I am sooo excited! I just learned how to add this play list with some of my favorite Christmas songs! I realize it will drive some of you crazy, just turn it down or mute it. But for people like Kim P & me...YEA! Busier the Better!

It makes me in a great mood to hear this music. My girls will tell you, "Mom listens to it all year!" So enjoy!

Tuesday, December 2, 2008

A Qoute for Sergio


Even though Sergio doesn't read my Blog (so he says, although I caught him once or twice reading a post), I am thinking of him tonight as he is on a business trip. This is Sergio, confiding in one family member (Riley) that is always on his side.

He is in Detroit, meeting with other UAW Representatives, Chairmen and Presidents during this crisis we are in with the Big Four. He is in my Prayers. I pray for his wisdom, his ability and his words. I pray for him, these other people that are in the meetings and for our nation. So many lives will be affective with the decisions made in the next few days.

So, to you my love, from one of your favorite Presidents, JF Kennedy.

Let us never negotiate out of fear,
but let us never fear to negotiate.

Speaking of Tattoos


First let me say, this is NOT my daughter!

Emily asked me the other day if I would "hate her if she got another tattoo". I said, Yes! This from a Mom that always chose my battles carefully. Why does it bother me so much? She is almost 20 years old. Quite capable of making good decisions. Or is she?

She has made a few mistakes. She is a very good girl and I am proud of her. But, she asked. Of course I won't hate her. How could I? I love her unconditionally. But I feel pretty strong about this.

The first tattoo, was thought out carefully. She researched it for months. Picked a respectable Tattoo Shop. And she can cover it up. (It is on her foot). Also, she chose the word "Faith" rather than a guy's name or some stupid cartoon or trendy symbol.

I have heard that tattoos are addicting. That's odd. Why would someone need to continue to mark their body? If they are addicting, will she want another, then another, then another till she does look like this girl in the picture?

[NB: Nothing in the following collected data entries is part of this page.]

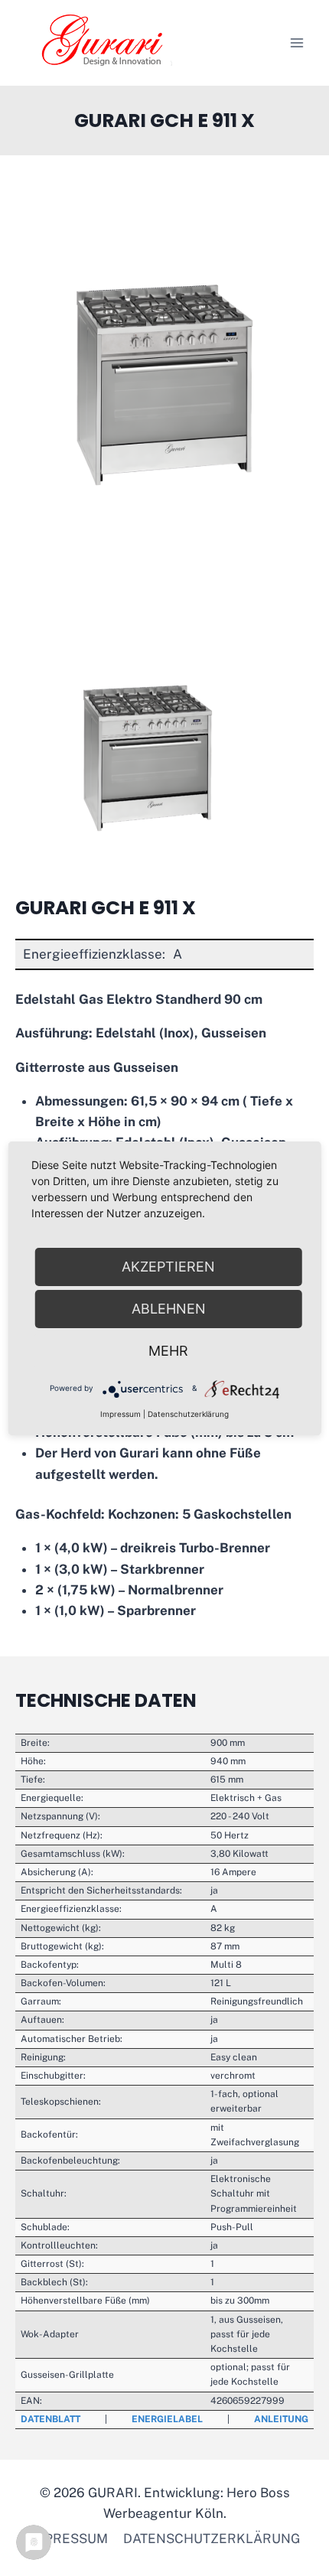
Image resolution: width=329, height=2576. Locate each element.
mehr (168, 1351)
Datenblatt (50, 2419)
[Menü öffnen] (296, 42)
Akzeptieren (168, 1267)
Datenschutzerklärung (211, 2538)
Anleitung (281, 2419)
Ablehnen (169, 1309)
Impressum (68, 2538)
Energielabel (167, 2419)
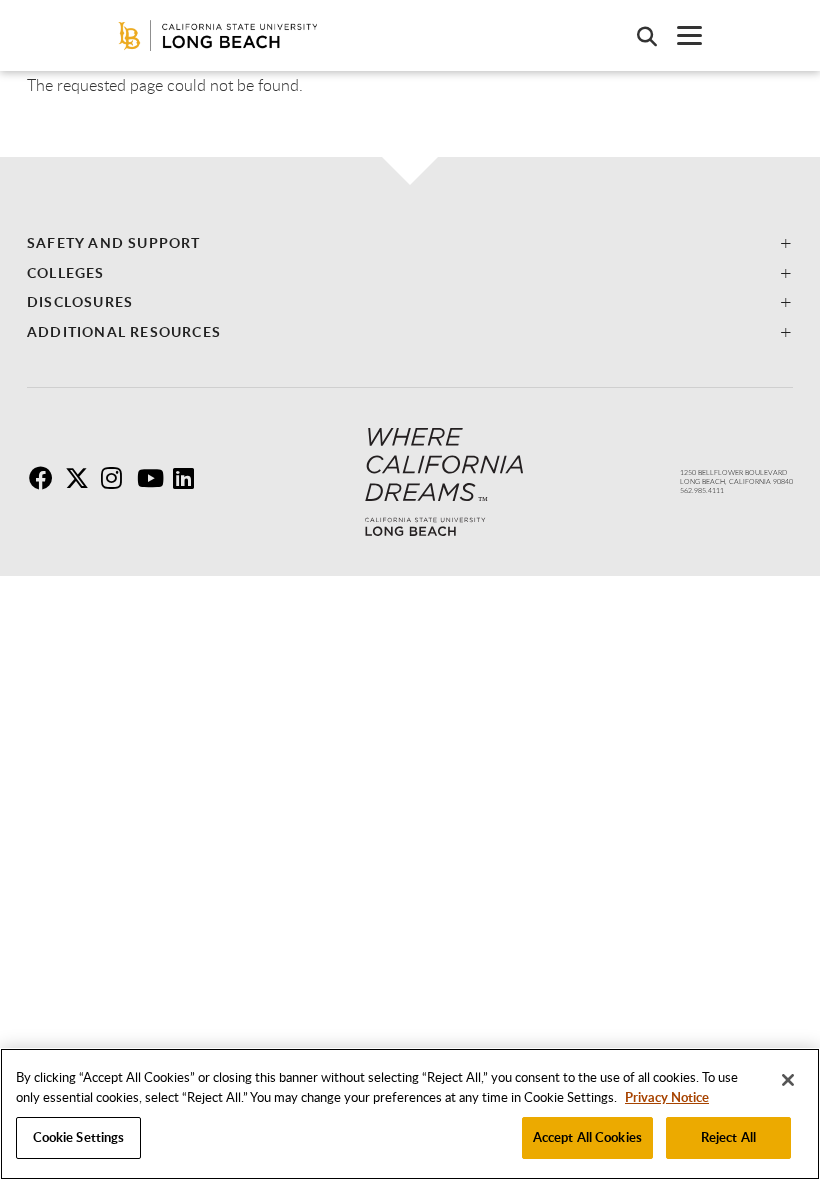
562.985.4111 (702, 490)
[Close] (788, 1080)
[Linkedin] (189, 482)
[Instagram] (117, 482)
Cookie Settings (79, 1137)
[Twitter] (81, 482)
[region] (410, 1114)
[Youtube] (153, 482)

When she approached us about getting the first, she was very mature and self confidant about why she wanted this. I could have sworn she promised just the one. Or maybe that was her Dad, saying don't come tell us you are going to get another.

If Emily reads this, I want her to know that I hope she will think hard about getting another. What is cool today will not look so hot at 40. I have friends that would be happy to back this up and show you what you don't want to see. My friend that got a Rose on her hip at 19 is now in her 40's. She told me that after two pregnancies, and 20 some years, "it's not so pretty anymore". An invitation to see the future.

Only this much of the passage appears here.